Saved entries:
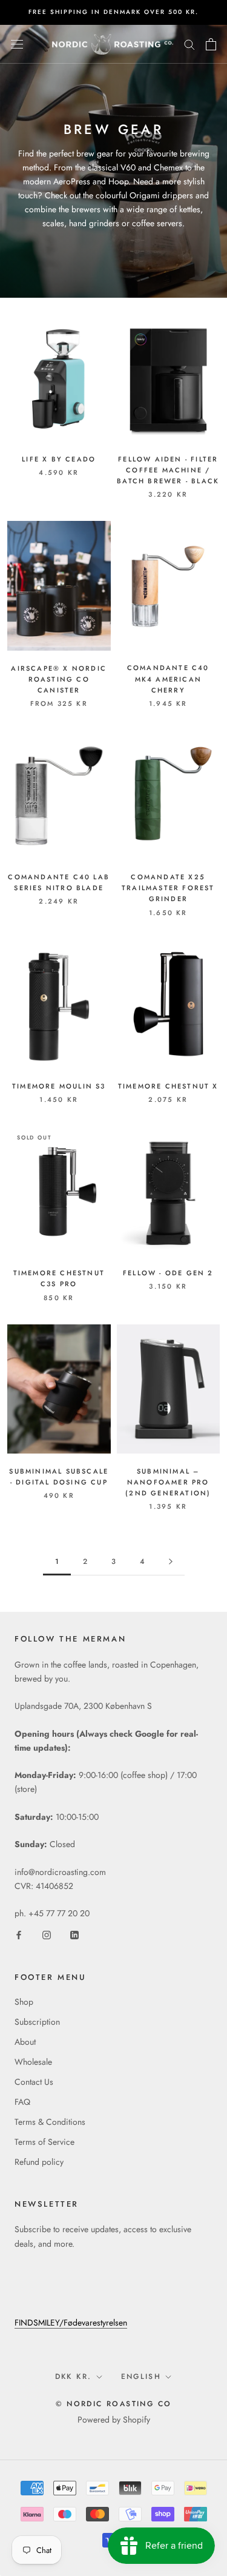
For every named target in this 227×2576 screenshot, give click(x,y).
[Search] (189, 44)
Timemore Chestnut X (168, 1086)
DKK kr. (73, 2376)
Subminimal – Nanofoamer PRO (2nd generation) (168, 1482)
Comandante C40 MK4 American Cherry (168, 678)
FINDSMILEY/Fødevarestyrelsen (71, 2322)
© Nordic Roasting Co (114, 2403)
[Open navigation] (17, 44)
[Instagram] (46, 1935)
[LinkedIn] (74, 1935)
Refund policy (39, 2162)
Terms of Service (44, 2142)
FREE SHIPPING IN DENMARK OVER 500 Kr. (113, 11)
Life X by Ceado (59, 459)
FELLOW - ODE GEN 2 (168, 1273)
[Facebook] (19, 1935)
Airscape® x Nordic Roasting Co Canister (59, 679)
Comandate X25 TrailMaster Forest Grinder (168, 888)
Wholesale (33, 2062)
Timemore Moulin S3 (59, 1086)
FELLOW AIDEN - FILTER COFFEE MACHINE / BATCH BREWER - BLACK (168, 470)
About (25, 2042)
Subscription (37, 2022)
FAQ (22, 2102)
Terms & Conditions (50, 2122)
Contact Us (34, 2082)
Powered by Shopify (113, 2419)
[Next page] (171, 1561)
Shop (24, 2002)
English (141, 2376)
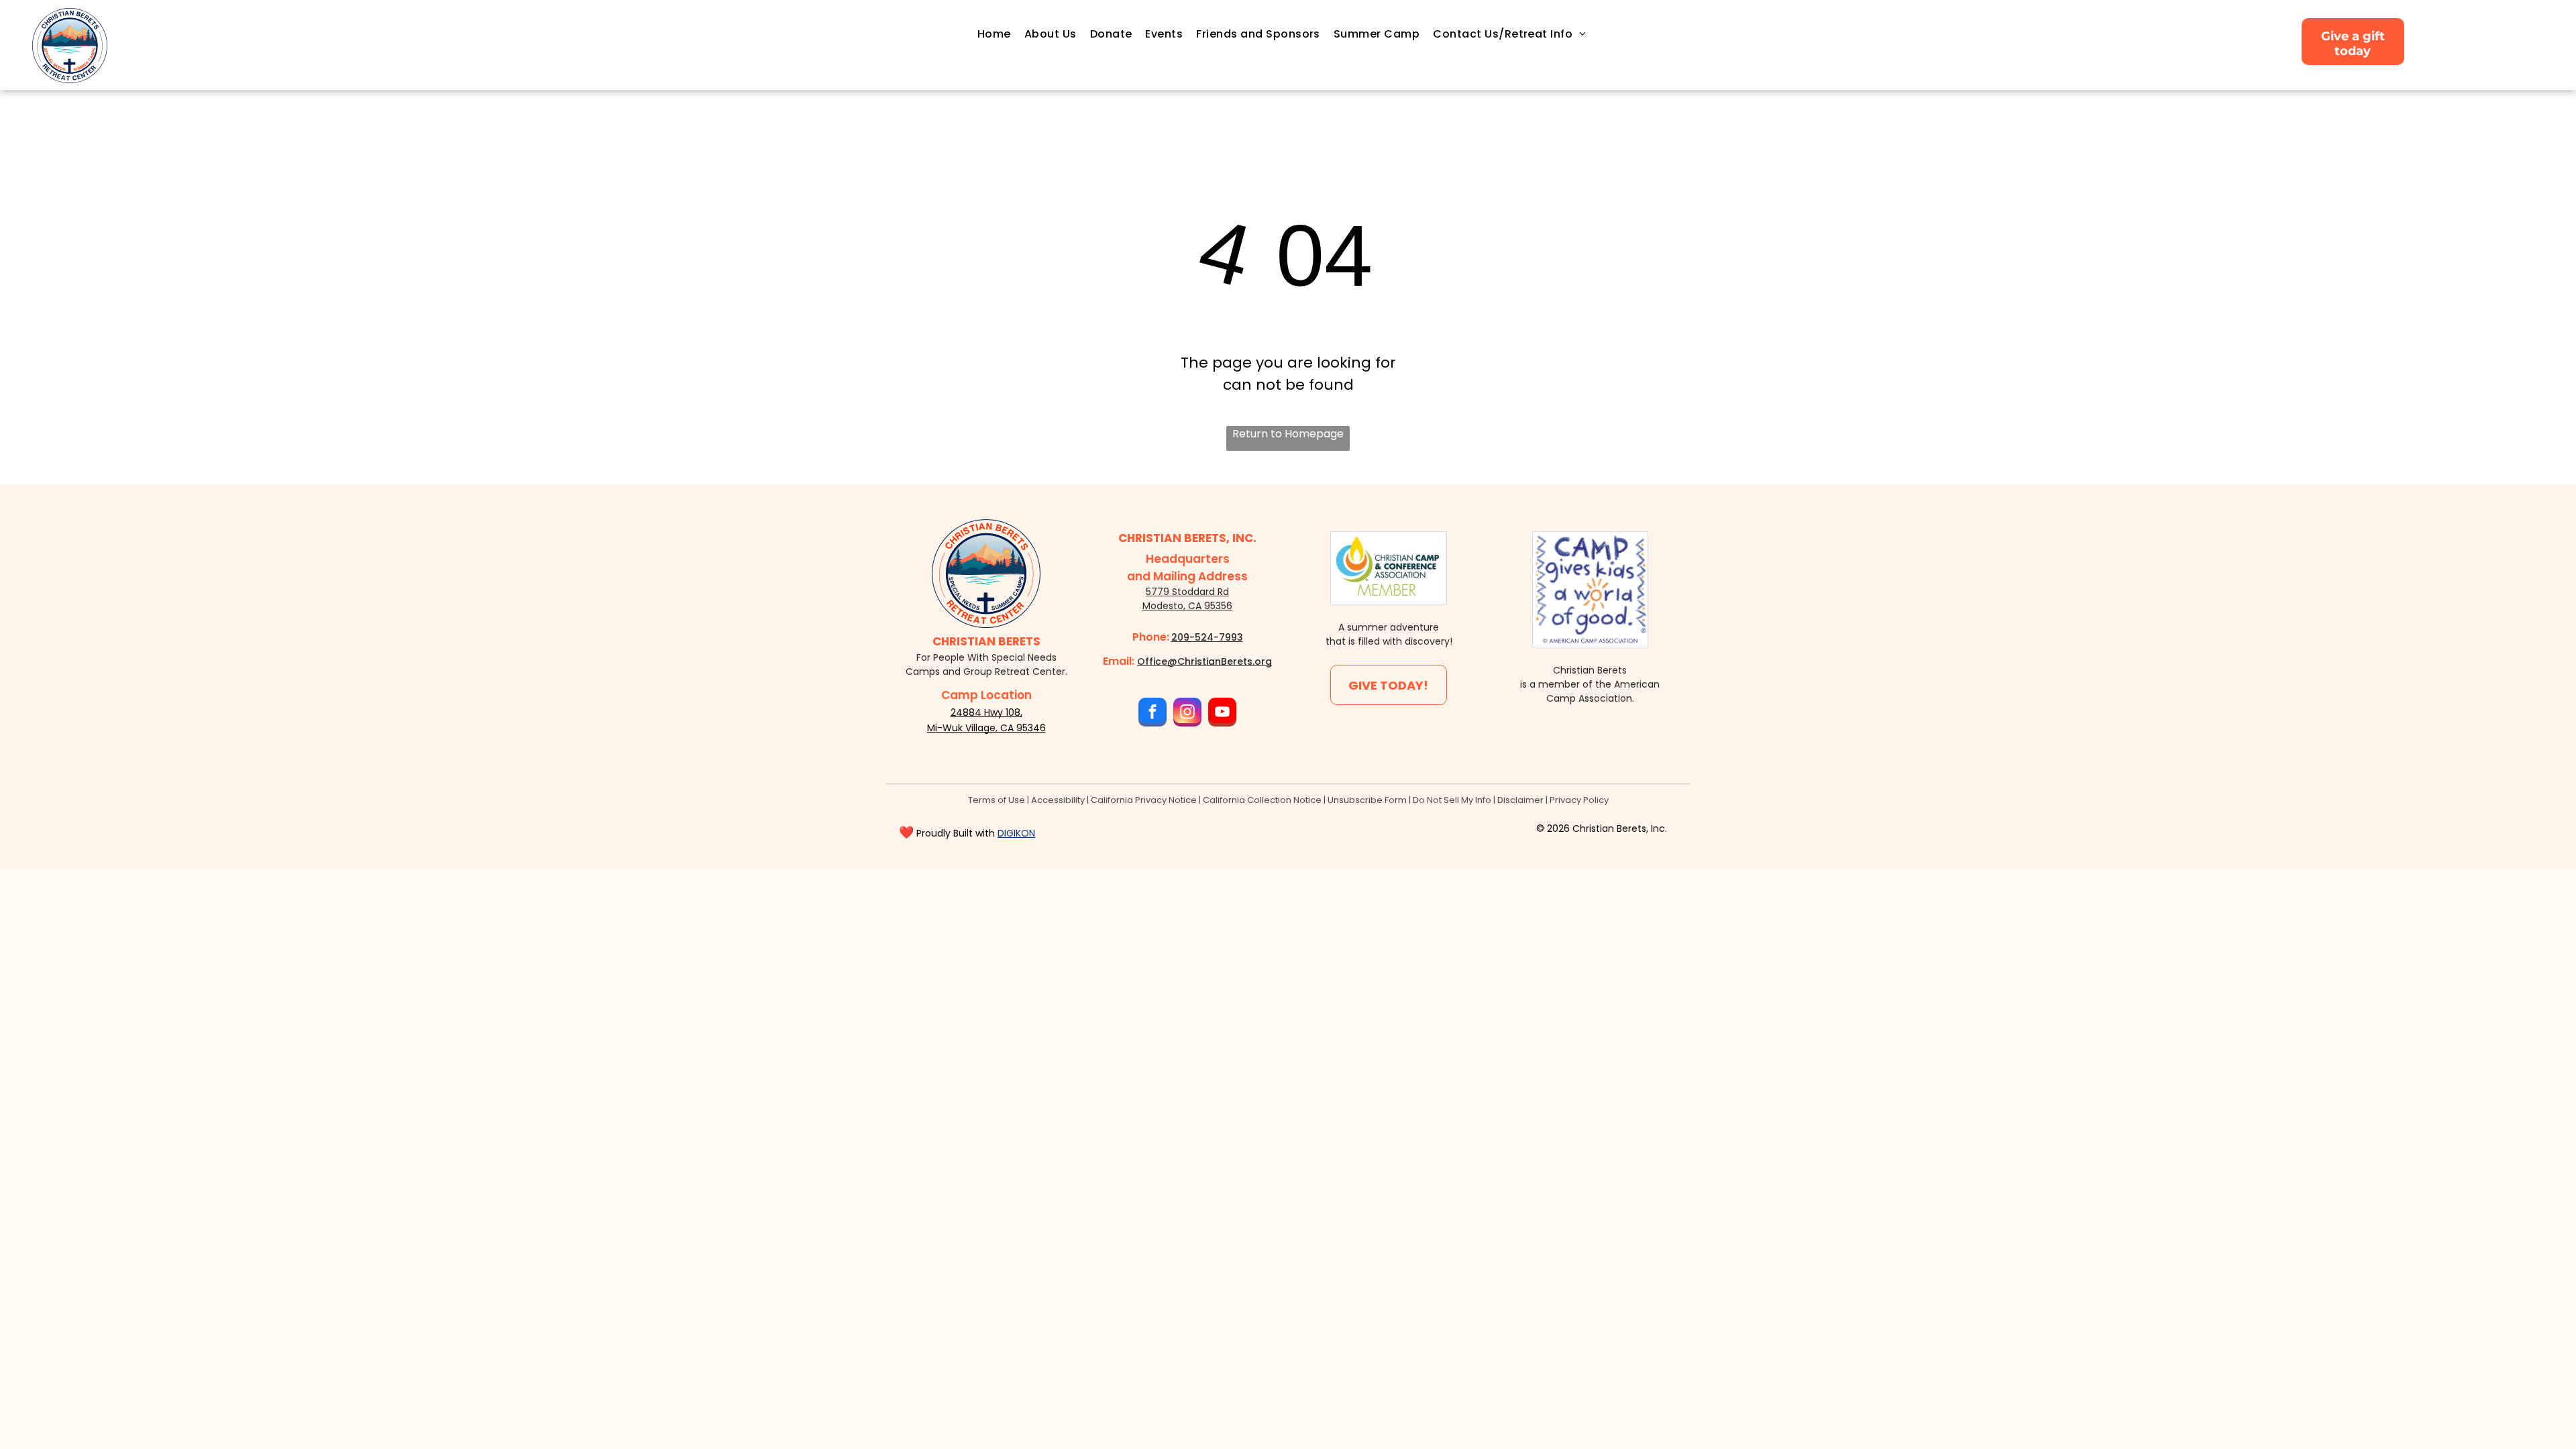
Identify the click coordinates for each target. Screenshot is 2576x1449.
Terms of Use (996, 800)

▶ _What you have to do_
Restate every entry above word for word; no picture belongs in the copy.

▶ _Answer box_
For every named target in this 227×2576 screenshot, give click(x,y).
[Search] (189, 44)
Timemore Chestnut X (168, 1086)
DKK kr. (73, 2376)
Subminimal – Nanofoamer PRO (2nd generation) (168, 1482)
Comandante C40 MK4 American Cherry (168, 678)
FINDSMILEY/Fødevarestyrelsen (71, 2322)
© Nordic Roasting Co (114, 2403)
[Open navigation] (17, 44)
[Instagram] (46, 1935)
[LinkedIn] (74, 1935)
Refund policy (39, 2162)
Terms of Service (44, 2142)
FREE SHIPPING IN DENMARK OVER 500 Kr. (113, 11)
Life X by Ceado (59, 459)
FELLOW - ODE GEN 2 (168, 1273)
[Facebook] (19, 1935)
Airscape® x Nordic Roasting Co Canister (59, 679)
Comandate X25 TrailMaster Forest Grinder (168, 888)
Wholesale (33, 2062)
Timemore Moulin S3 (59, 1086)
FELLOW AIDEN - FILTER COFFEE MACHINE / BATCH BREWER - BLACK (168, 470)
About (25, 2042)
Subscription (37, 2022)
FAQ (22, 2102)
Terms & Conditions (50, 2122)
Contact Us (34, 2082)
Powered by Shopify (113, 2419)
[Next page] (171, 1561)
Shop (24, 2002)
English (141, 2376)
Identify the click coordinates for each target. Screenshot is 2576x1449.
Terms of Use (996, 800)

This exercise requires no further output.